# 1. Importing Libraries

In [17]:
# Importing Libraries
import torch
import torch.nn as nn
from torch.utils.data import DataLoader
from torch.utils.tensorboard import SummaryWriter
from torchvision import datasets
from torchvision.transforms import transforms
from torchmetrics import Accuracy
from torchinfo import summary
import numpy as np
import os
import datetime

# 2. Setting Device

In [18]:
# Setting Device
if torch.cuda.is_available():
    device = torch.device('cuda')
elif torch.backends.mps.is_available():
    device = torch.device('mps')
else:
    device = torch.device('cpu')
print(device)

cuda


# 3. Preparing Input Data

In [19]:
# Preparing Input Data
# prepare the dataset MNIST(1x28x28) -> (3x224x224) for AlexNet
# Upscale the grayscale images to RGB size
upscale_transform = transforms.Compose([
    transforms.Resize((227, 227)),
    transforms.Grayscale(num_output_channels=3),  # Convert to 3-channel grayscale
    transforms.ToTensor(),
    transforms.Normalize(mean=[0.1307], std=[0.3081])  # Normalize to [-1, 1] range
])

In [20]:
# Download the dataset
train_val_dataset = datasets.MNIST(root='./dataset', train=True, transform=upscale_transform, download=True)
test_dataset = datasets.MNIST(root='./dataset', train=False, transform=upscale_transform, download=True)

# Dataset summary
print('train_val_dataset length:', len(train_val_dataset))
print('test_dataset length:', len(test_dataset))
print('train_val_dataset shape:', train_val_dataset[0][0].shape)
print('test_dataset shape:', test_dataset[0][0].shape)

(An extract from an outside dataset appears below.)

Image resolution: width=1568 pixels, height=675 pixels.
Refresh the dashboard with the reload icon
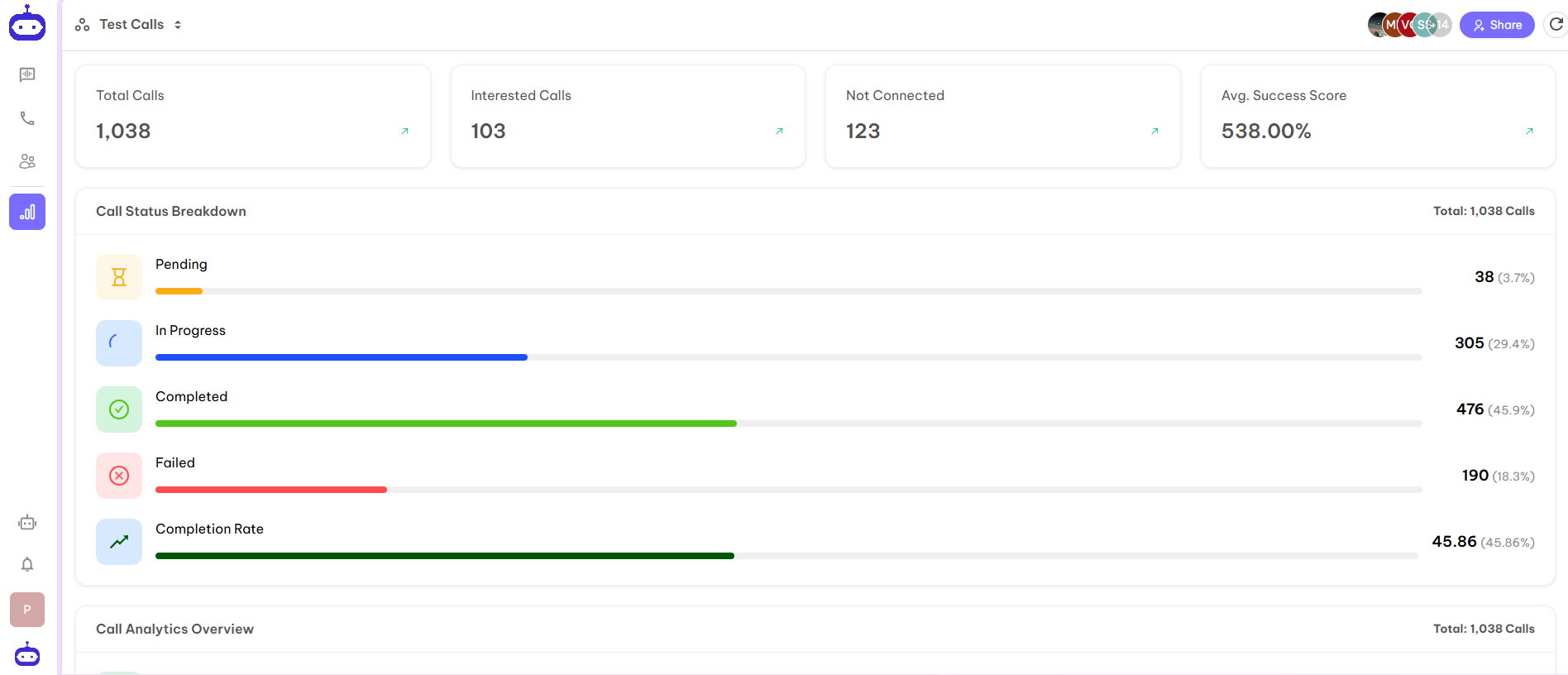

train_val_dataset length: 60000
test_dataset length: 10000
train_val_dataset shape: torch.Size([3, 227, 227])
test_dataset shape: torch.Size([3, 227, 227])


In [21]:
# Split the dataset into train and validation
train_size = int(0.8 * len(train_val_dataset))
val_size = len(train_val_dataset) - train_size
train_dataset, val_dataset = torch.utils.data.random_split(train_val_dataset, [train_size, val_size])

# Dataset summary
print('train_dataset length:', len(train_dataset))
print('val_dataset length:', len(val_dataset))
print('test_dataset length:', len(test_dataset))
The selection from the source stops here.